* EXERCISE REQUIREMENTS *
Each entry is to be retyped exactly as it appears. Leave the images out.

________________________

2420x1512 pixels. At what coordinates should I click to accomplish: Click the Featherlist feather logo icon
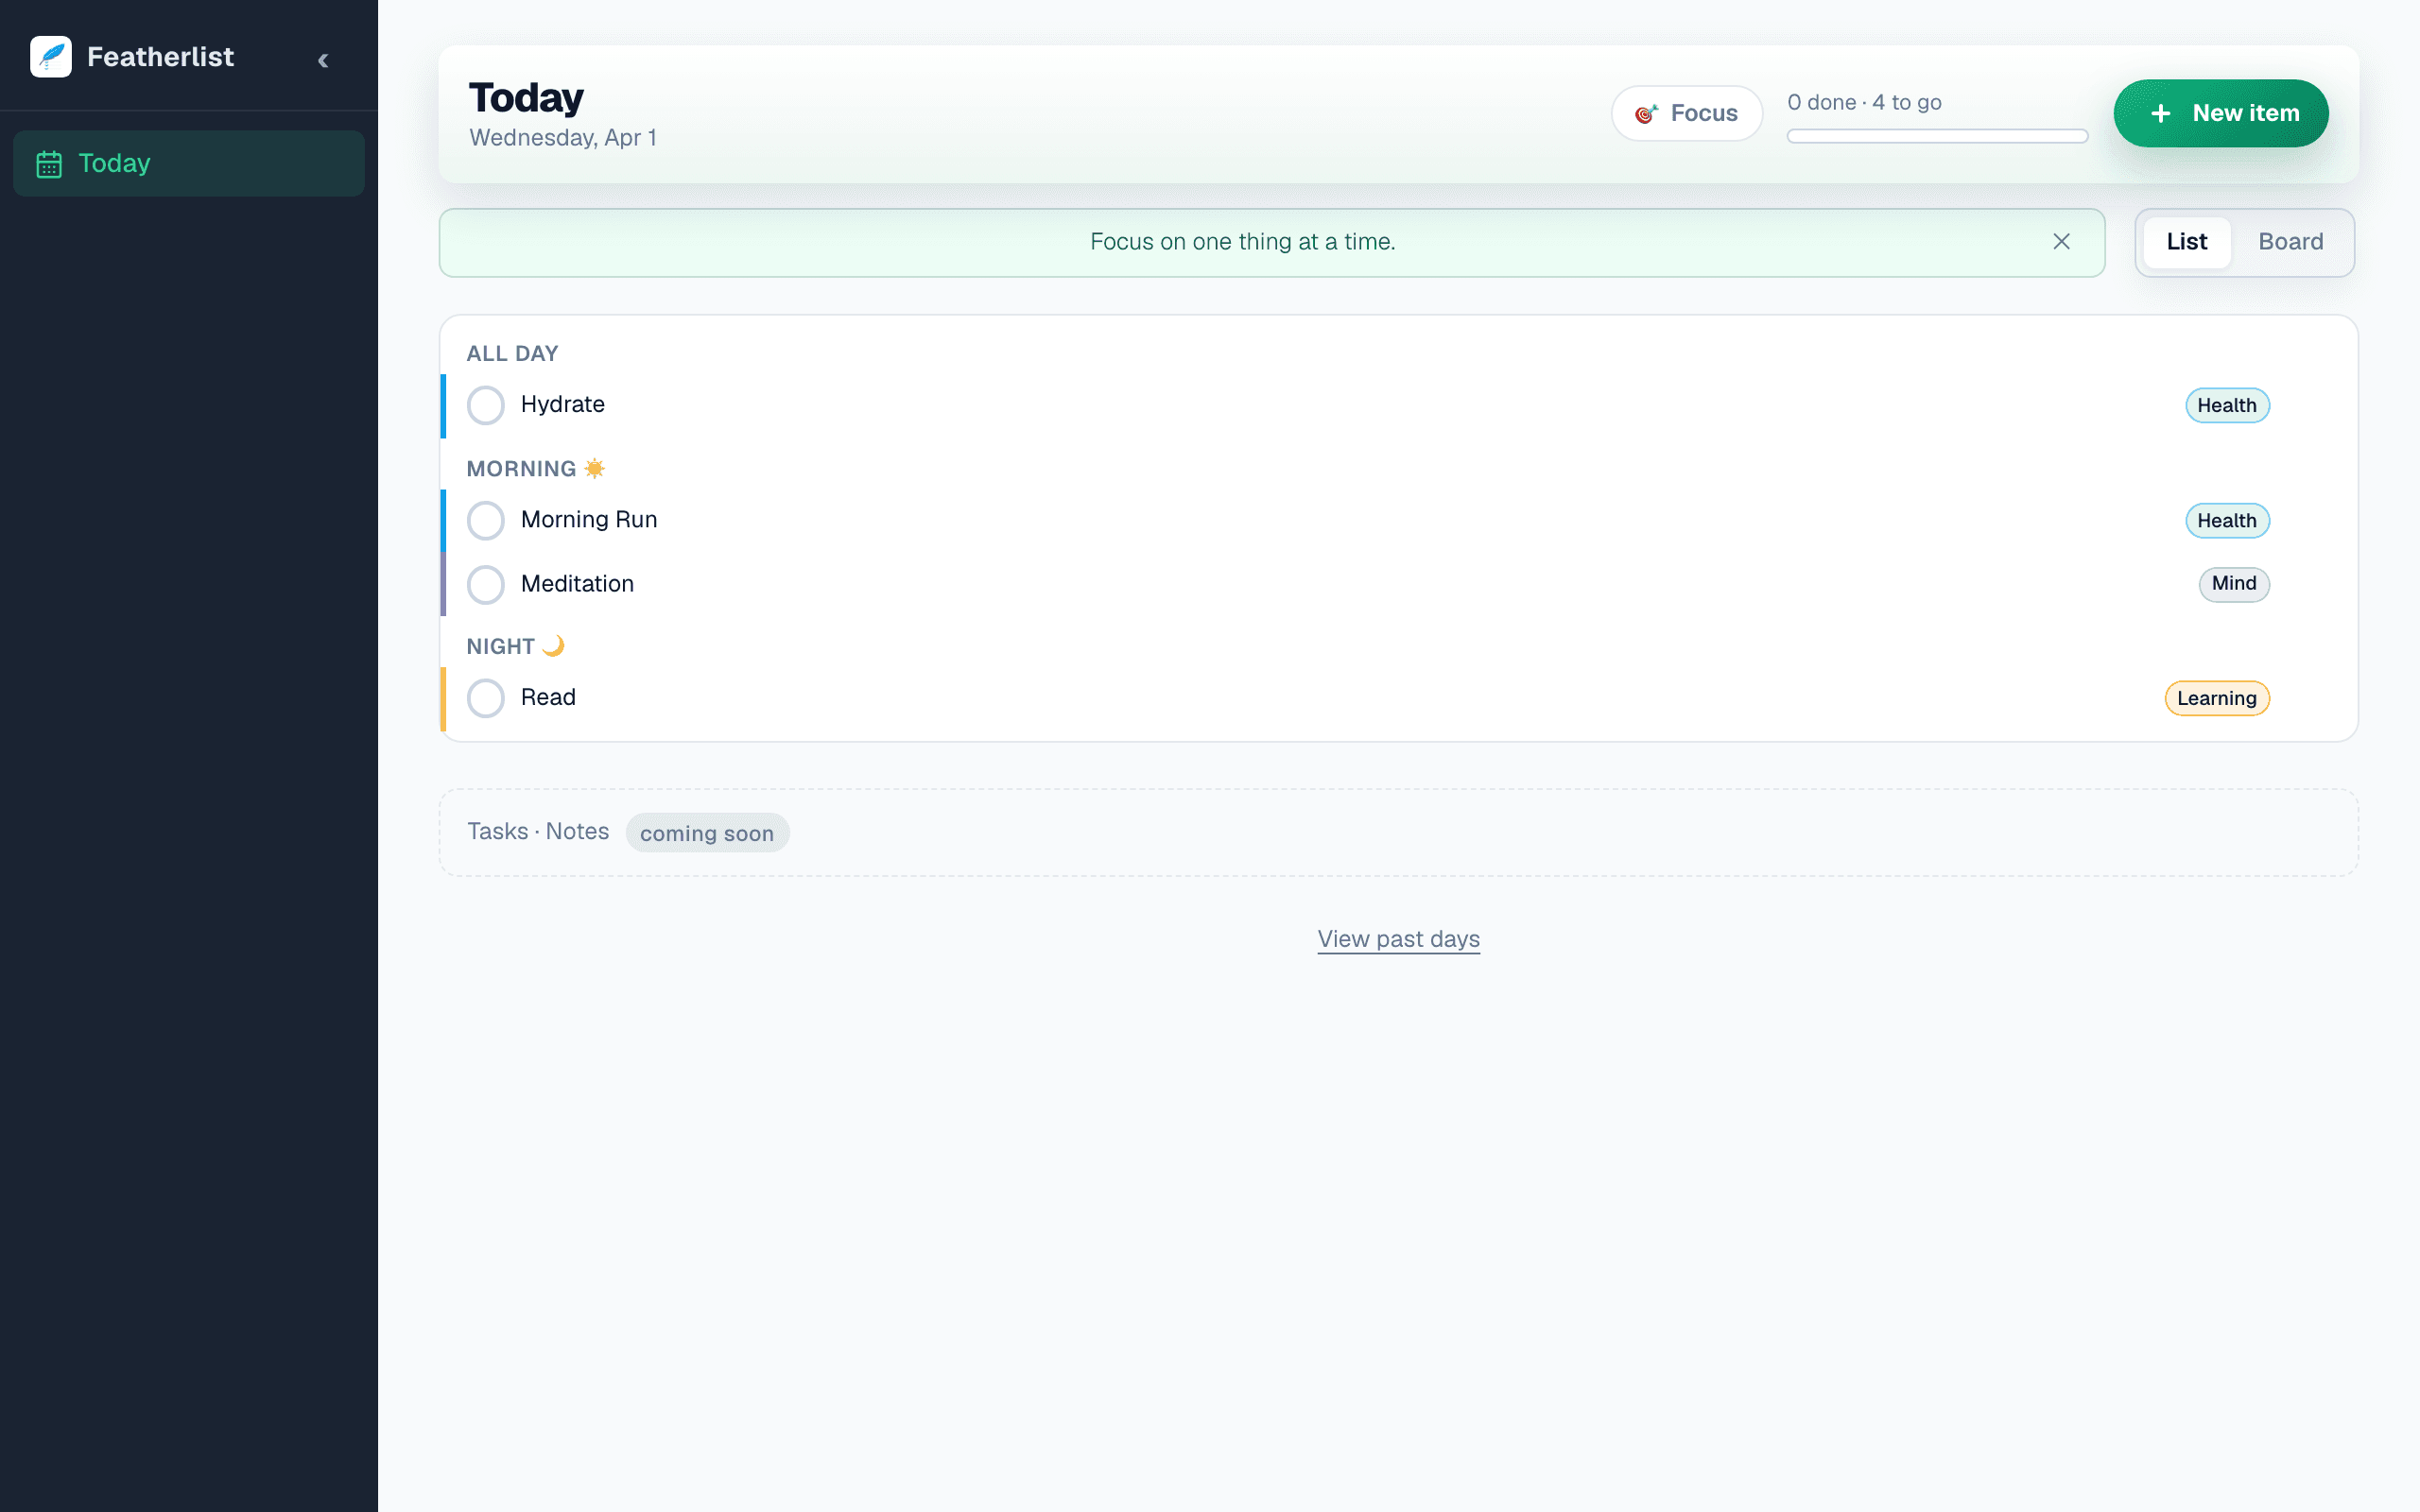[51, 57]
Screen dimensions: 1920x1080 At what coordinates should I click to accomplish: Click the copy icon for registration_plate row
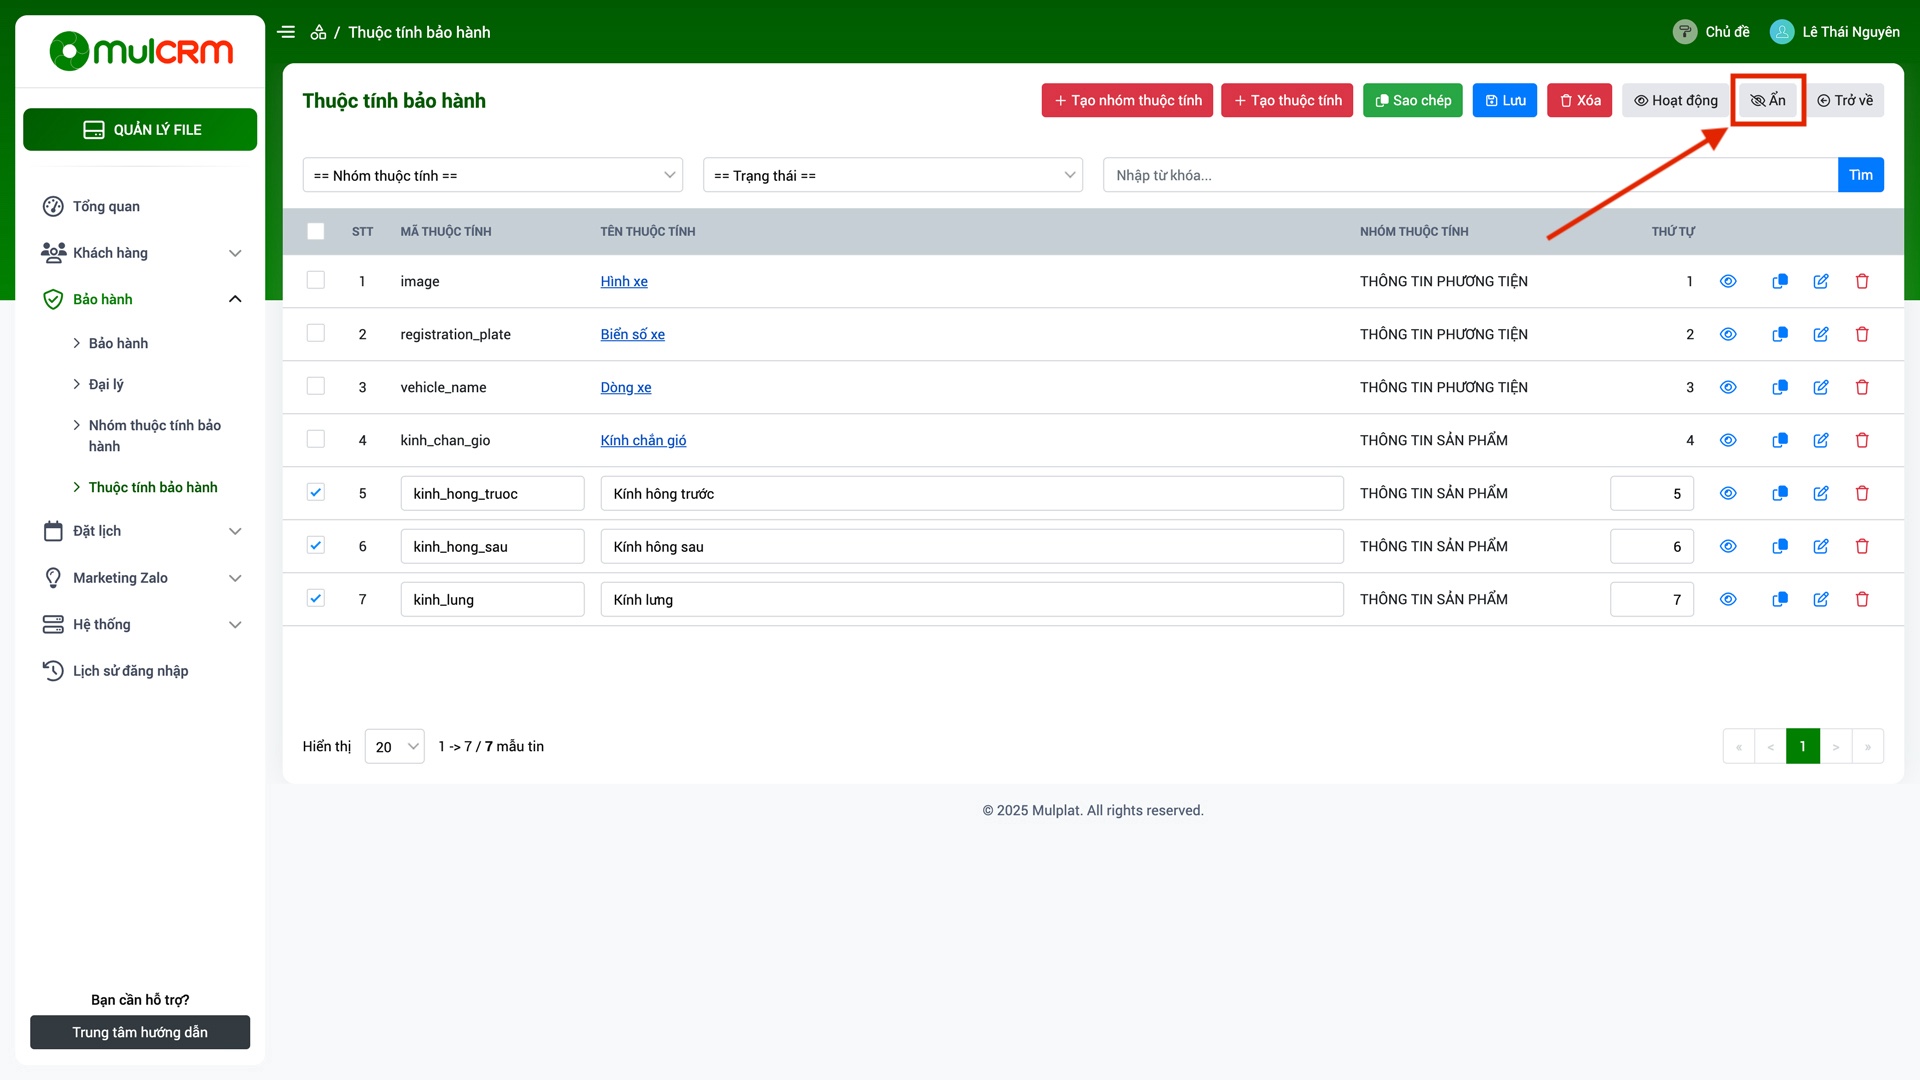click(1779, 334)
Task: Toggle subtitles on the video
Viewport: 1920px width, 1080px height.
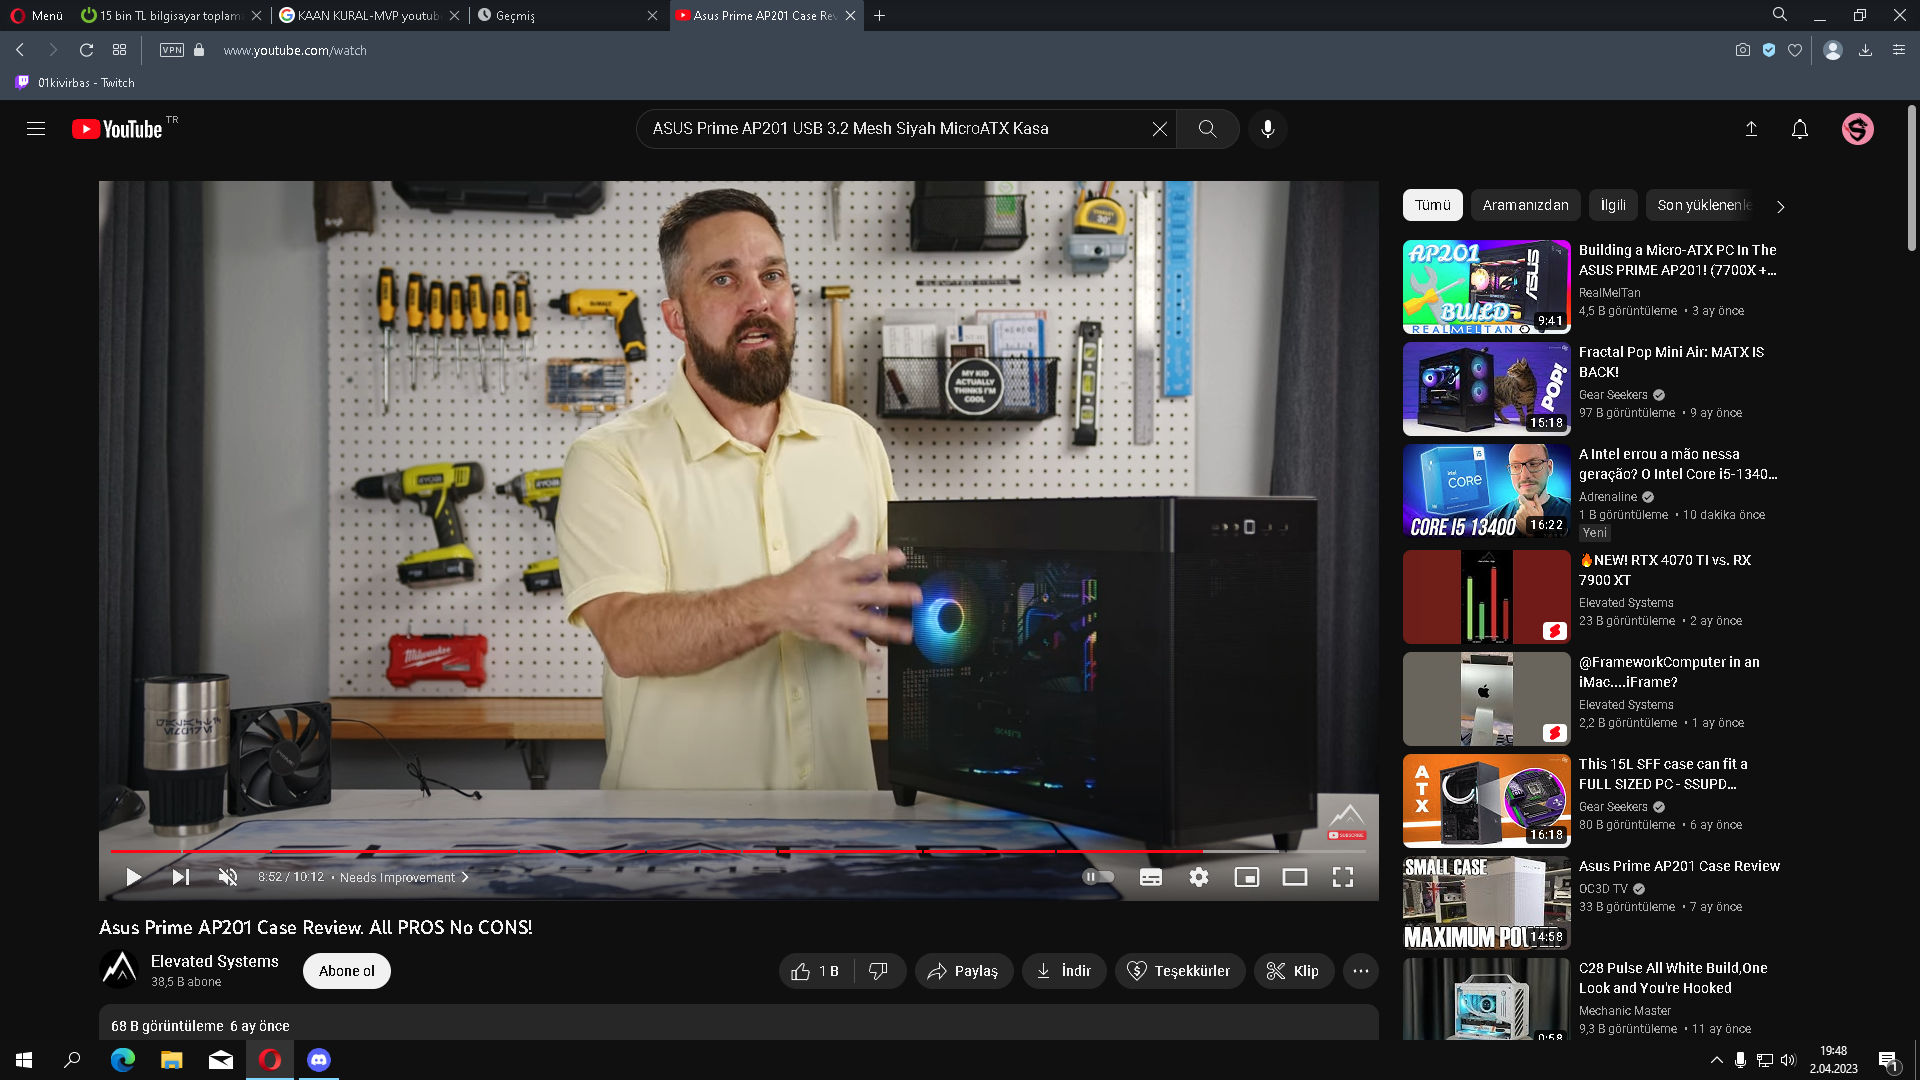Action: [1151, 877]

________________________

* SOLUTION TO THIS EXERCISE *
2420x1512 pixels. At what coordinates should I click to accomplish: Click the Featherlist feather logo icon
[51, 57]
Screen dimensions: 1920x1080 At what coordinates should I click to accomplish: Click the copy icon for registration_plate row
click(1779, 334)
Task: Toggle subtitles on the video
Viewport: 1920px width, 1080px height.
Action: [1151, 877]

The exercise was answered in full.